> [Given data]:
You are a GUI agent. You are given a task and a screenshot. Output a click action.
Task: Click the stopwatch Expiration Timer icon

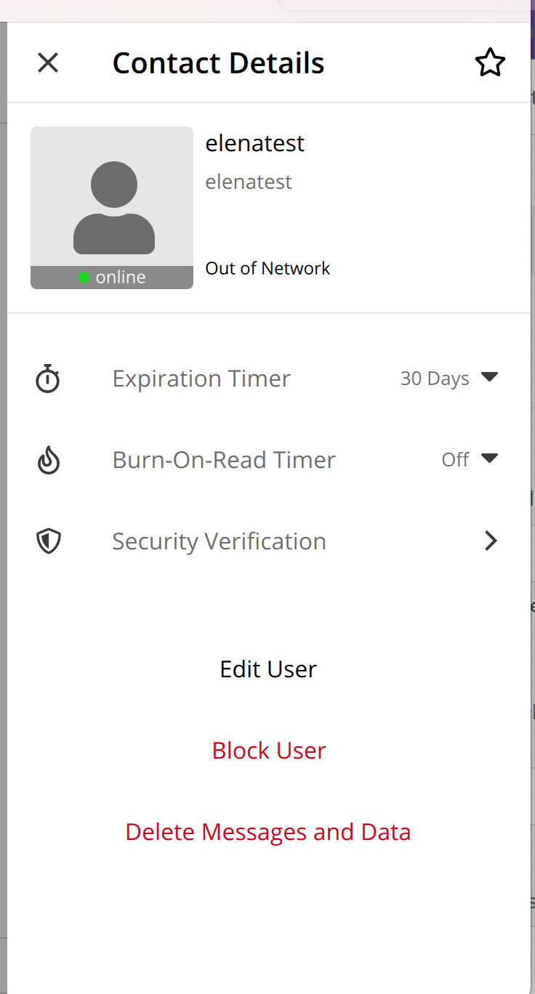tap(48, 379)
* * *
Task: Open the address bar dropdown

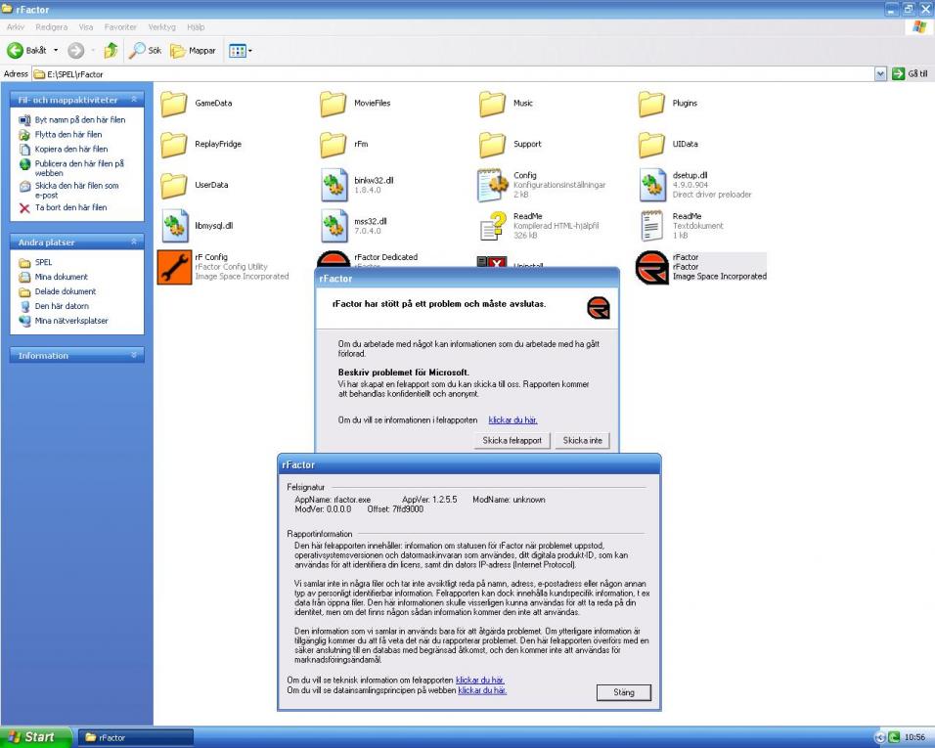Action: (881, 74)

> [Stated problem]:
Rescale the rows starting with the line containing "You are a GUI" and going on through the line containing "tap(48, 379)": repeat those lines in full, requests included, but multiply every coordinate in the answers by 1.9 and round to whole numbers, with halves rounding up. Leave the pictures out of your answer.

> [Exercise response]:
You are a GUI agent. You are given a task and a screenshot. Output a click action.
Task: Click the stopwatch Expiration Timer icon

tap(91, 720)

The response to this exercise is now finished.